Previously School of Library & Information Studies
Friday Afternoon Seminar: Summaries.
296a-1 Seminar: Information Access, Spring 2012.
Fridays 3-5. 107 South Hall.
Schedule. Weekly mailing list.
Summaries will be added as they become available.
Friday, Jan 20: Clifford LYNCH: Surveying the Changing Cultural Record.
Introduction to the seminar. Introductions of participants.
We have become accustomed to talking rather casually about ideas like
"archiving the cultural record", yet we have a very poor understanding of what constitutes
this record and how it is changing with the continual evolution of information technology.
As a result it's difficult to tell how effective our range of cultural memory institutions
are, how to set priorities, and where there are needs to develop new public policies.
In this discussion, I'll do some initial very high level surveying of what might be
considered to constitute the cultural record and briefly discuss some of the stewardship issues.
Friday, Jan 27: Pinar ÖZTÜRK: Classical and Textual Case-based Reasoning.
Case-based reasoning (CBR) is an artificial intelligence method for problem
solving. The underlying idea is that similar problems have similar solutions. When a new
problem is encountered, similar past solutions are found and used to solve the new problem.
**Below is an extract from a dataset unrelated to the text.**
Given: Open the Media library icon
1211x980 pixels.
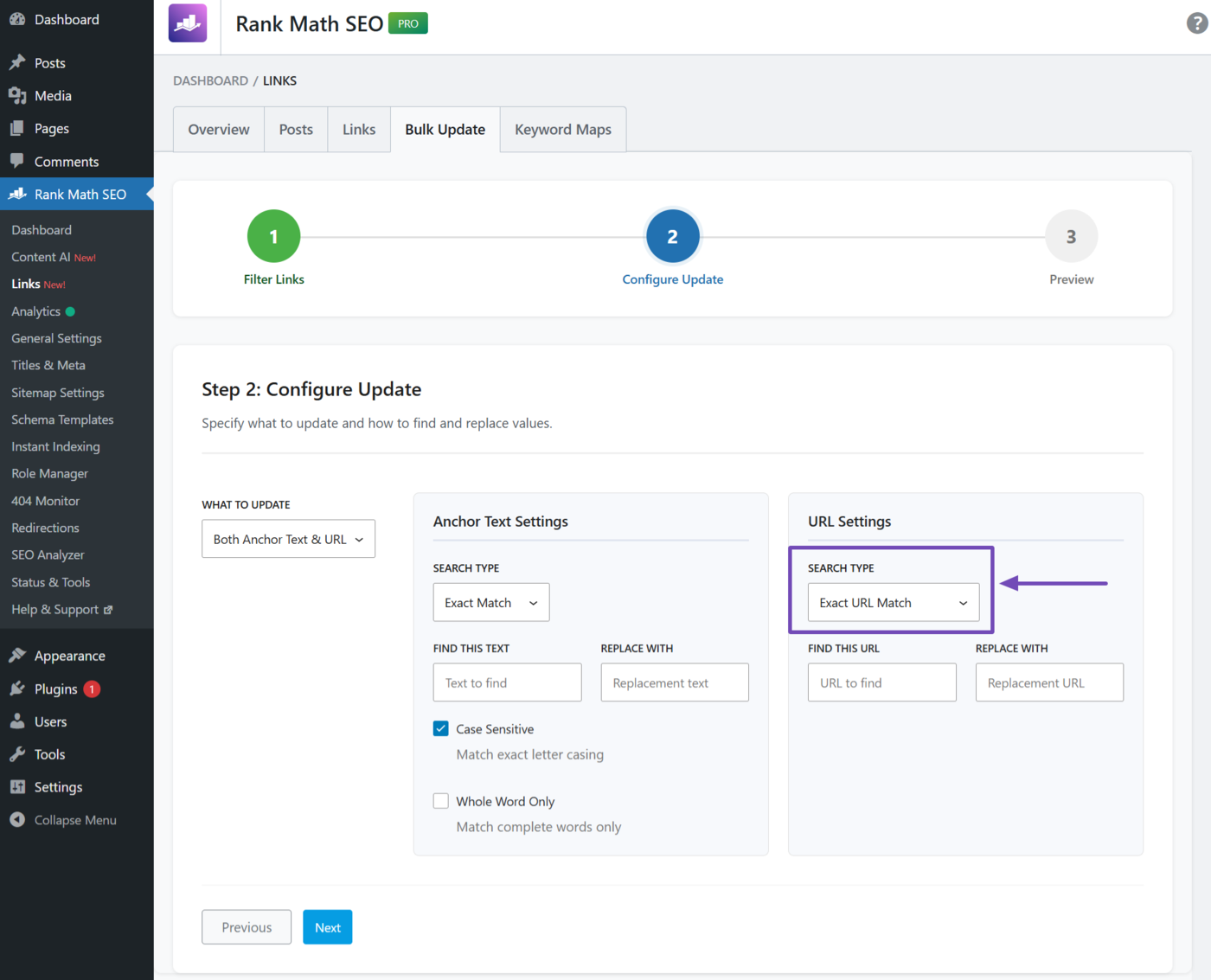Looking at the screenshot, I should click(x=17, y=95).
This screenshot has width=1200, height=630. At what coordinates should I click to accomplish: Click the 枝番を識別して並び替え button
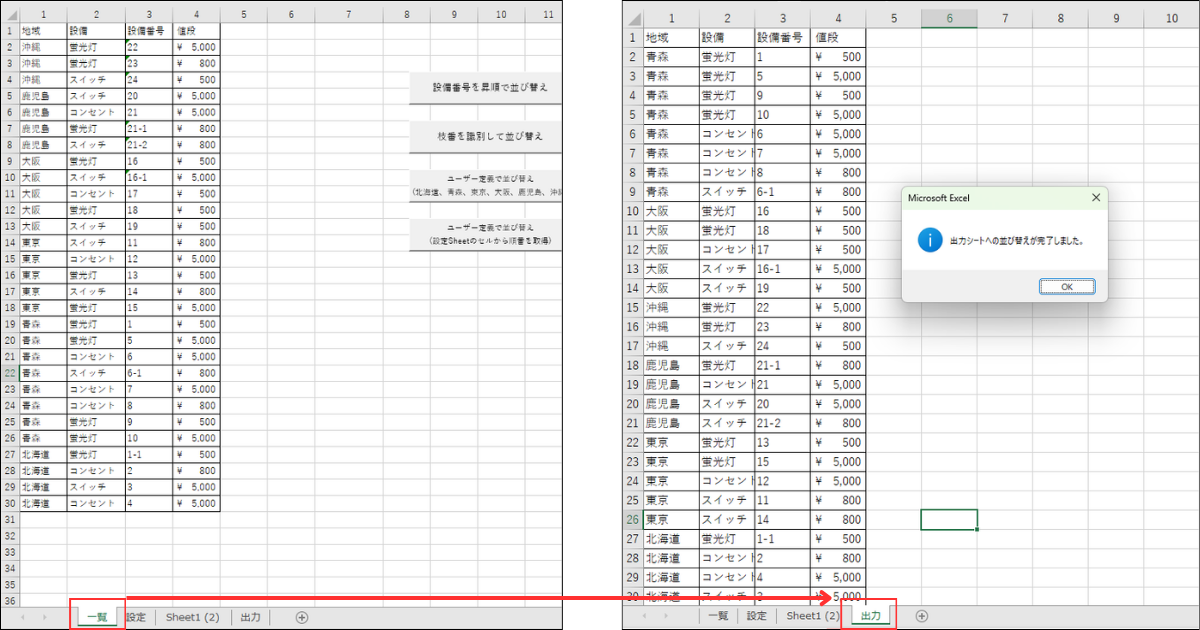click(486, 136)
A difficulty with "classical" CBR is the assumption of structured representation of cases
in the form of attribute-value pairs. In real life most problem solving experiences are
documented as free text, not as structured representations. Manual structuring/engineering
of cases is a daunting task especially when the experience collection is large. In the past
two years I have started to explore how to do CBR using textual cases using less knowledge engineering
effort. I will discuss the research questions, challenges, and possible directions within CBR.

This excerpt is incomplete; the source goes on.